While you’re running around trying to return their wild shots, your responsibility is to stay regulated and place the ball gently where they can return it. Children have big, uncontrolled reactions—their emotions fly everywhere. You still have to remain centered and respond in an even-keeled way.

This isn’t just good advice; it’s science.

We have something called mirror neurons. When I move my arm, a specific neuron lights up in my brain. Here’s the fascinating part: when you watch me move my arm, that same neuron lights up in your brain. In other words, we learn behavior simply by observing it.

That’s why when children watch Instagram reels or TikToks of kids doing ridiculous dances or acting rudely, they immediately try it out on you. They are absorbing behavior constantly—often without saying a word.

Our actions teach far more than our lectures ever will.

Ralph Waldo Emerson captured this perfectly: “Your actions are so loud, I can’t hear what you’re saying.”

If I scream, they scream.

If I hit, they hit.

Stay calm—and keep yourself, and the tennis balls, centered.

2. “I’m so bad.”

As we played, my daughter kept repeating, “I’m so bad,” every time she missed a ball or sent it flying. I kept reminding her how great she actually is—she just needs time and technique.

No child—and no parent—is bad.

Children need to be taught manners and middot. Parenting itself is a skill, and skills can be learned. A child isn’t lazy, stupid, or annoying. They may do lazy things or behave in annoying ways, but that is not who they are.

Be careful what you call them, you are imprinting that word onto their soul. If you label a child, they often grow into that label—for better or worse.

Use positive, encouraging language. Teach step by step. Speak to their essence, not their struggle.

3. Don’t attack or hover the ball.

As I sent smooth, clean balls over the net, I noticed my daughter would rush right up to the ball, leaving herself no room to swing. The racquet caught the ball too late and it didn't have enough power to get over the net.

“Slow down,” I told her. “Give yourself space. Then find the ball and make contact.”

Suddenly, the ball went over the net.

The same is true in parenting. Don’t hover. Don’t helicopter.

If you try a little less intensity and give a drop more space, things land much better.

Our instinct is to protect—to fix, rescue, and prevent failure. But falling and failing are often blessings in disguise. That's where children discover grit and persistence, strengths they have to learn that on their own.

4. The Back-and-Forth Is Part of the Game

Moms often joke that they feel like an Uber driver—back and forth, back and forth—all day long.
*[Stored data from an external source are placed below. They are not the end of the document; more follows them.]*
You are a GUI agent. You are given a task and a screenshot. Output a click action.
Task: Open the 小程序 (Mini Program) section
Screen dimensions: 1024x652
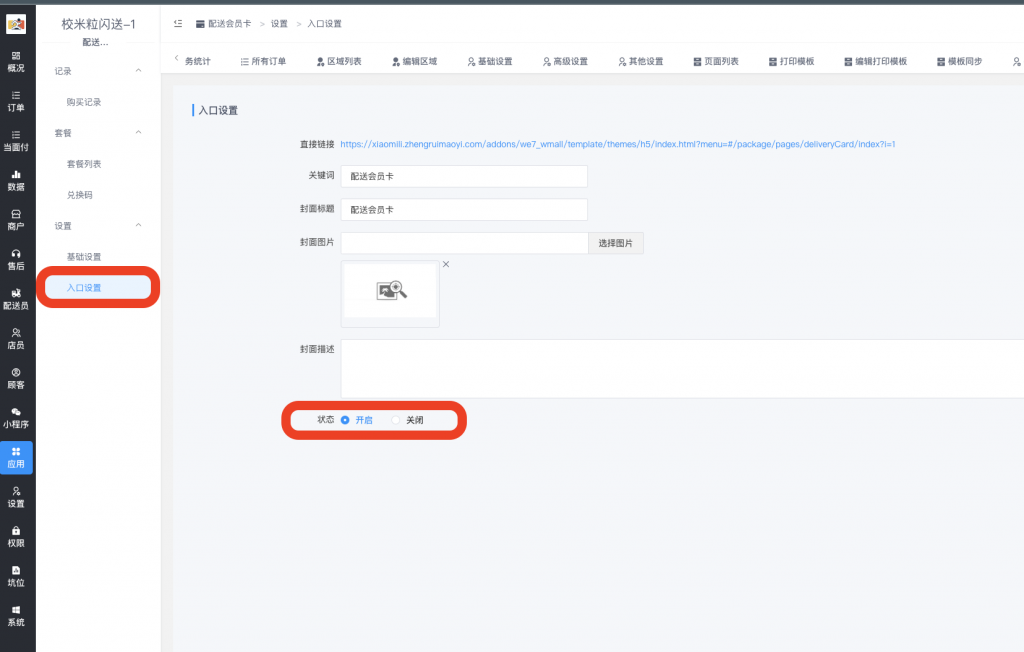click(16, 418)
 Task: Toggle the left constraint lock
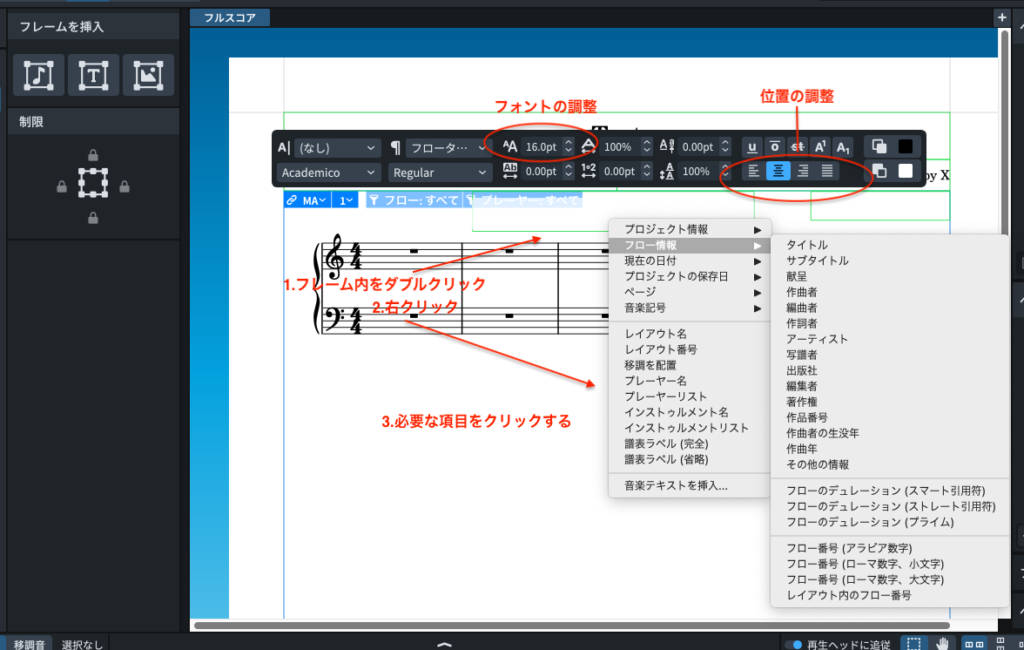pyautogui.click(x=62, y=186)
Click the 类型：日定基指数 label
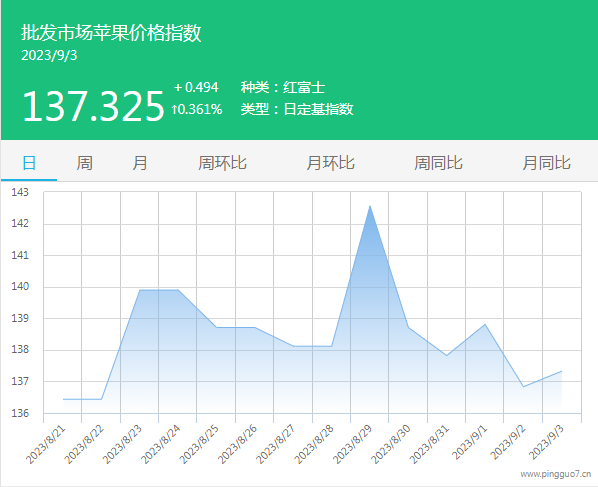 coord(297,109)
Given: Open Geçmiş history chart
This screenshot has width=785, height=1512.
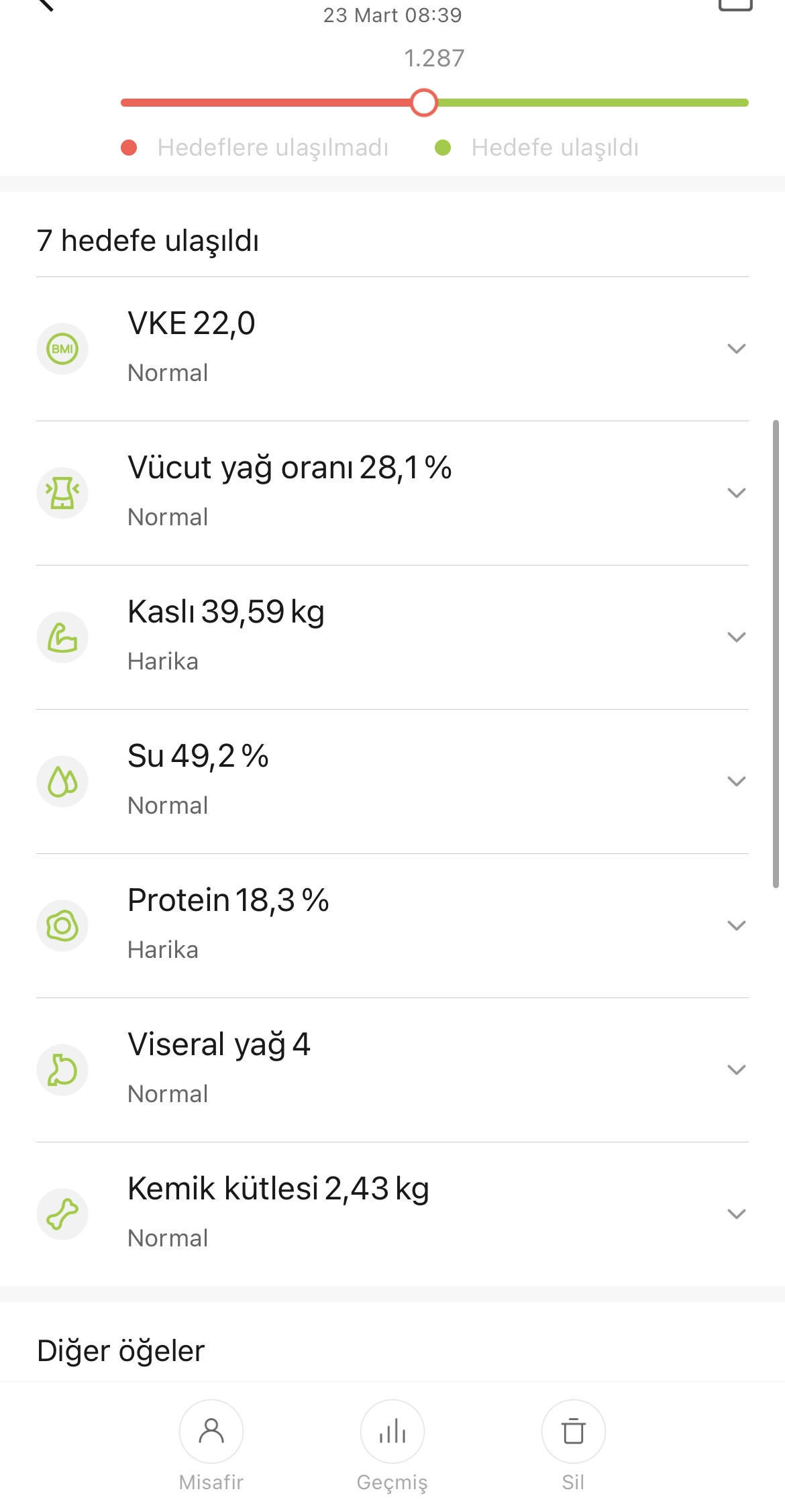Looking at the screenshot, I should 392,1432.
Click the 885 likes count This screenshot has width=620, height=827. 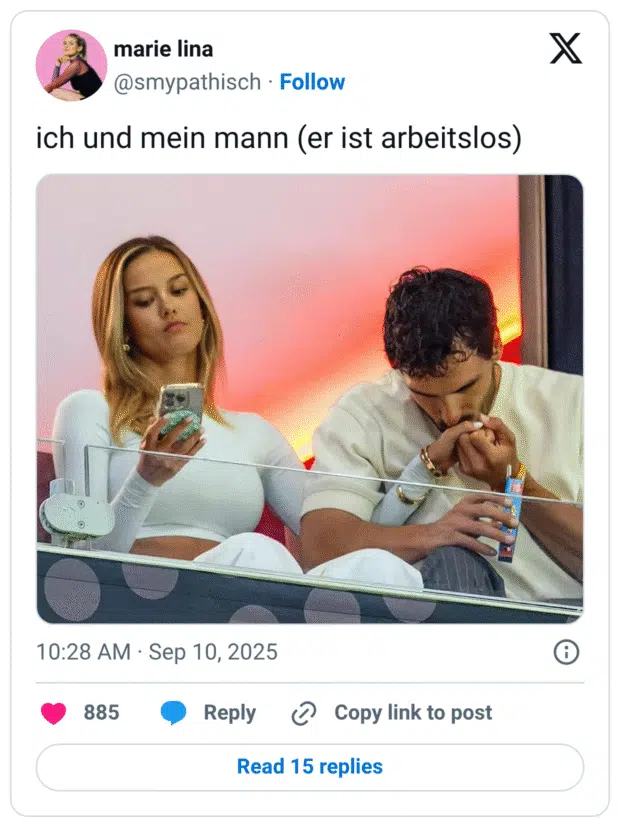101,713
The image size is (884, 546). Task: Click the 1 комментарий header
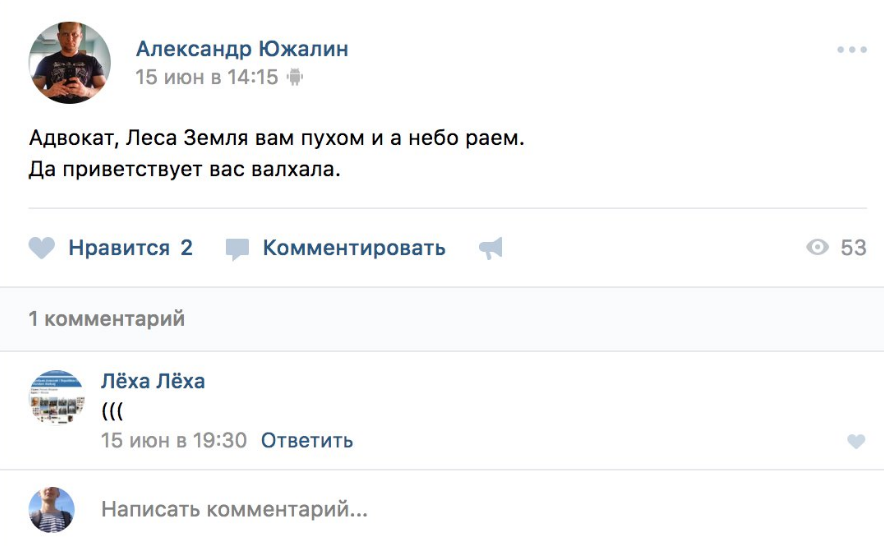pyautogui.click(x=107, y=319)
This is a stage and it will pass.

While your presence is important, you don’t have to overbook your children. It’s okay to say no. It’s okay to take a season off from after-school activities.

Find your balance, create boundaries and stick to them. Yes, some back-and-forth is part of modern parenting, but it doesn’t have to run you.

5. Balls Flying from Every Direction

When all the kids are home at once, it can feel like balls flying at you from every direction.

“Mom, can you help me with homework?”
“Mom, sign my test!”
“Mom, you won’t believe what happened today…”
“MOM! Where’s the shampoo?”
“What’s for dinner? I’m starving.”

You can’t possibly return every shot perfectly, and you don’t have to.

Some balls you’ll return. Some you’ll let bounce. Sometimes you’ll play doubles—enlisting help from a spouse, older sibling, or even a well-timed “Give me five minutes.”

You are not failing because you can’t meet every need instantly. You’re human.

Good parents aren't the ones who never miss a shot, they're the ones who keep showing up to play.